In our previous example, you would have taken the $100,000 buy at $10 and discounted the CPM to $9.20. Now you have a buy that is $92,000 but will still deliver the same number of impressions and you use the same share of the buy on the eCPM basis. At the end of the month you have the 10% discrepancy we described earlier. You are still slightly off, as in this campaign you under estimated the discrepancy, but your margin has been protected.
In the first scenario, without the utilization of UDD, your margins were reduced by over 30% and your potential profit was reduced by almost 70%. Because you were proactive in the trafficking and utilization of UDD, now your overall hit was less than 7% and your operating margin was only hit by a few more point. Controlling discrepancies is really a function of protecting your business.
If UDD doesn’t fully cover problems or if you are still trying to find the correct UDD settings, there are a couple of other approaches to solve for discrepancies. The second in the list is really around the ongoing monitoring of discrepancies.
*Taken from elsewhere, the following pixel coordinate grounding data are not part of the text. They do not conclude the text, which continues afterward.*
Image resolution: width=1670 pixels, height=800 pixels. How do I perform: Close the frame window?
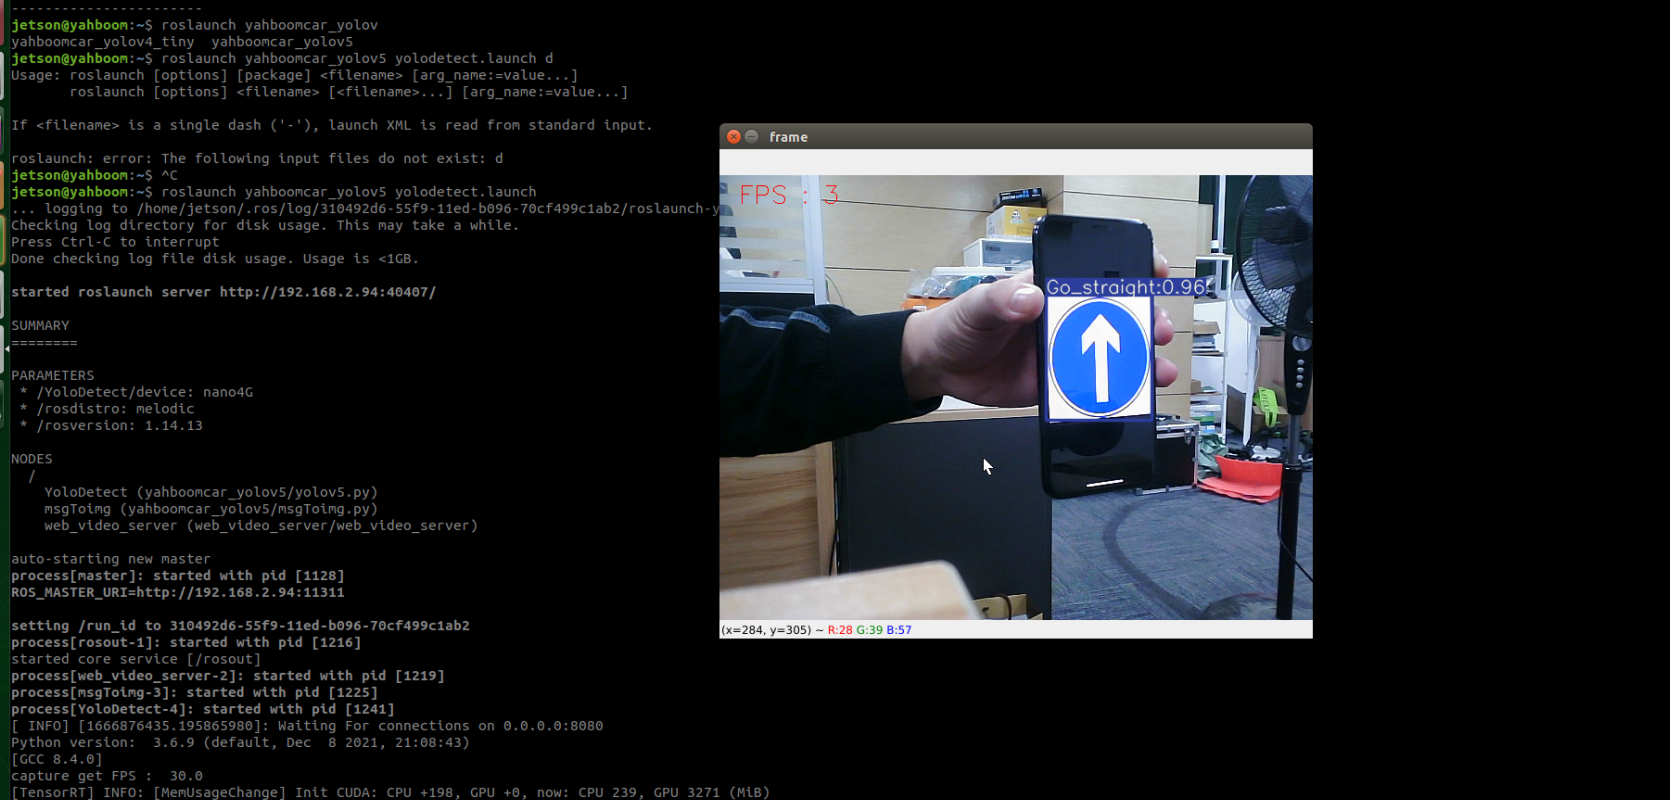point(733,137)
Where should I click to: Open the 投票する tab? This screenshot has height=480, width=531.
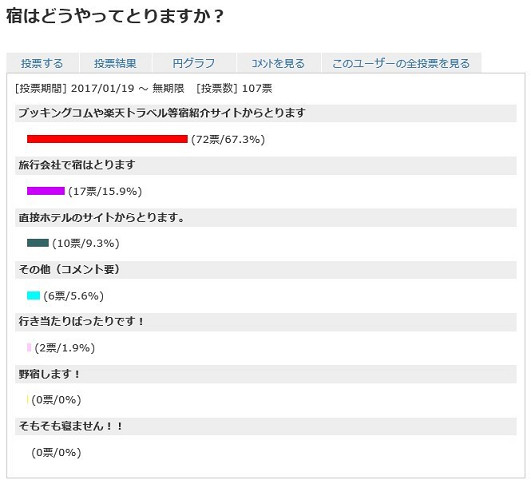click(x=42, y=63)
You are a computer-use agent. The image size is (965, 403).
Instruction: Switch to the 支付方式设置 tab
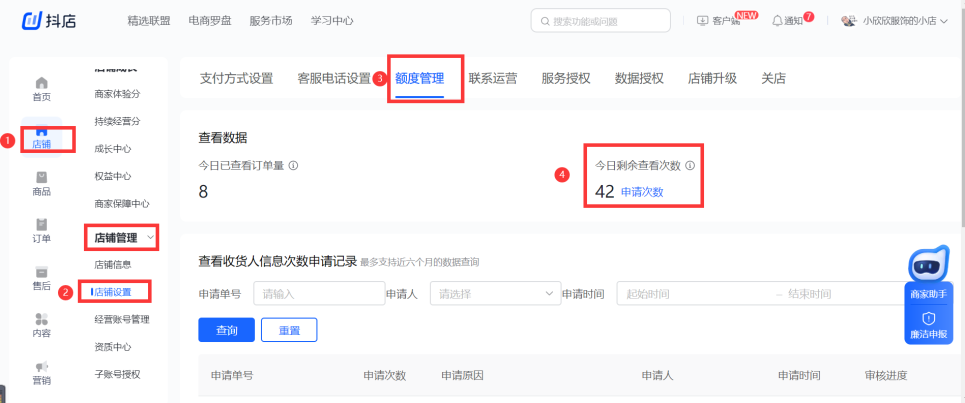click(x=236, y=78)
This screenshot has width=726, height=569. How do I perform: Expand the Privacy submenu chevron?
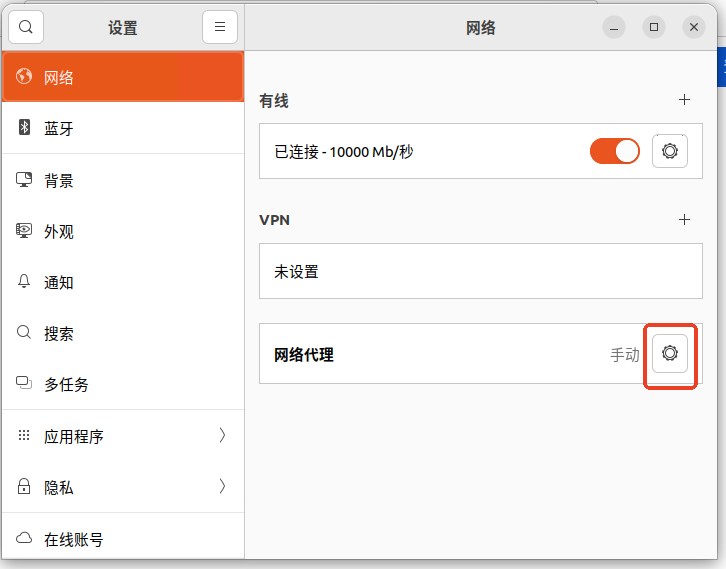(x=222, y=487)
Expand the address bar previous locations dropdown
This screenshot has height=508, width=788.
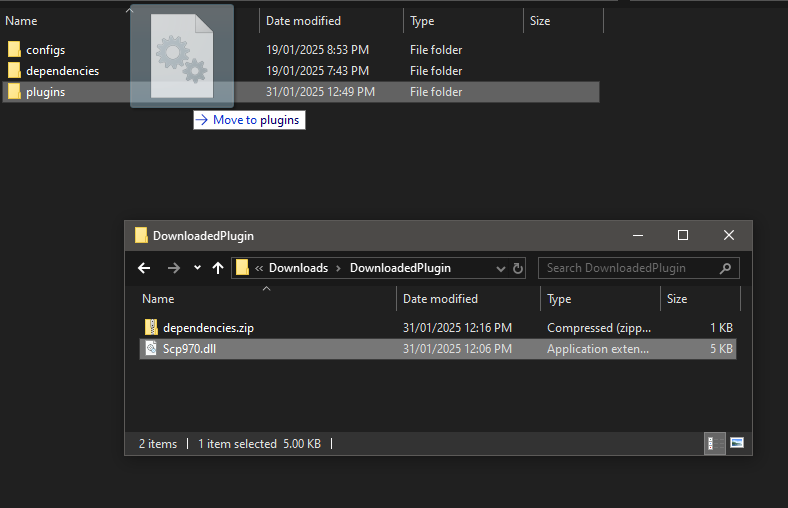coord(501,268)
Once a campaign goes live, your team needs to make sure they are actively reviewing the ad network numbers against the advertiser or 3rd party numbers. With active review you can continue to tweak and modify the UDD factor in campaign, and ensure you are protecting yourself and your publishers.
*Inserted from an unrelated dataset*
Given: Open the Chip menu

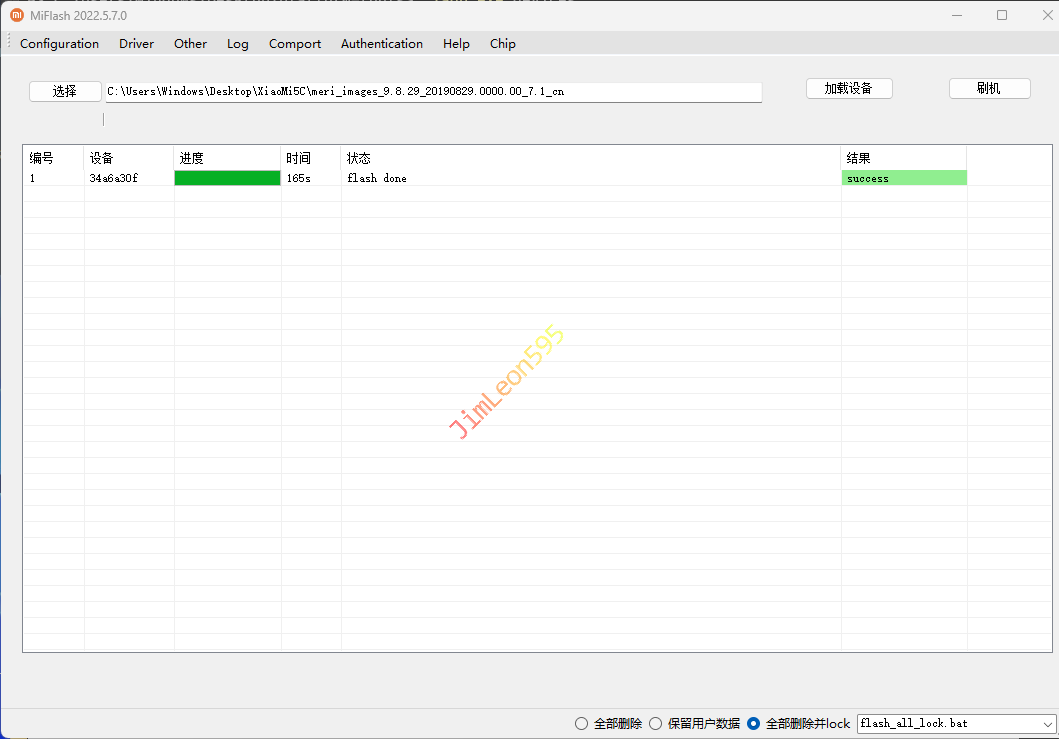Looking at the screenshot, I should pyautogui.click(x=502, y=44).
Finally, if something goes wrong, or if you just have not been able to utilize UDD or ongoing monitoring, the last option is to do a post campaign adjustment. Most publishers know that the ‘live’ numbers provided to them during a campaign are estimates. Savvy publishers also are very aware of all the variables that can cause numbers to be incorrect. At the end of the month or campaign you can apply a post campaign adjustment and communicate this to your publishers. This approach is not considered the best and should be avoided at all costs, but there will be times where a post campaign adjustment is required.
Publishers have said many times that they would much rather have a slightly lower CPM than to have the numbers at the end of the month change. When your network members login they want to rely on the data and trust it. These sites might be smaller, relative to your sites, but they many times are independent publishers that are small businesses and are relying on this revenue stream to manage their business.
Part of running a network is risk. The reason many networks retain upwards of 50-60% of the ad revenue is because they carry the majority of the risk. That being said, the way to ensure a high quality, trusted network, that also has a great growth rate and operating profit, is through proactive management of this risk.
The famous quote by MacArthur ‘There is no security on this earth. Only opportunity.’ says it all!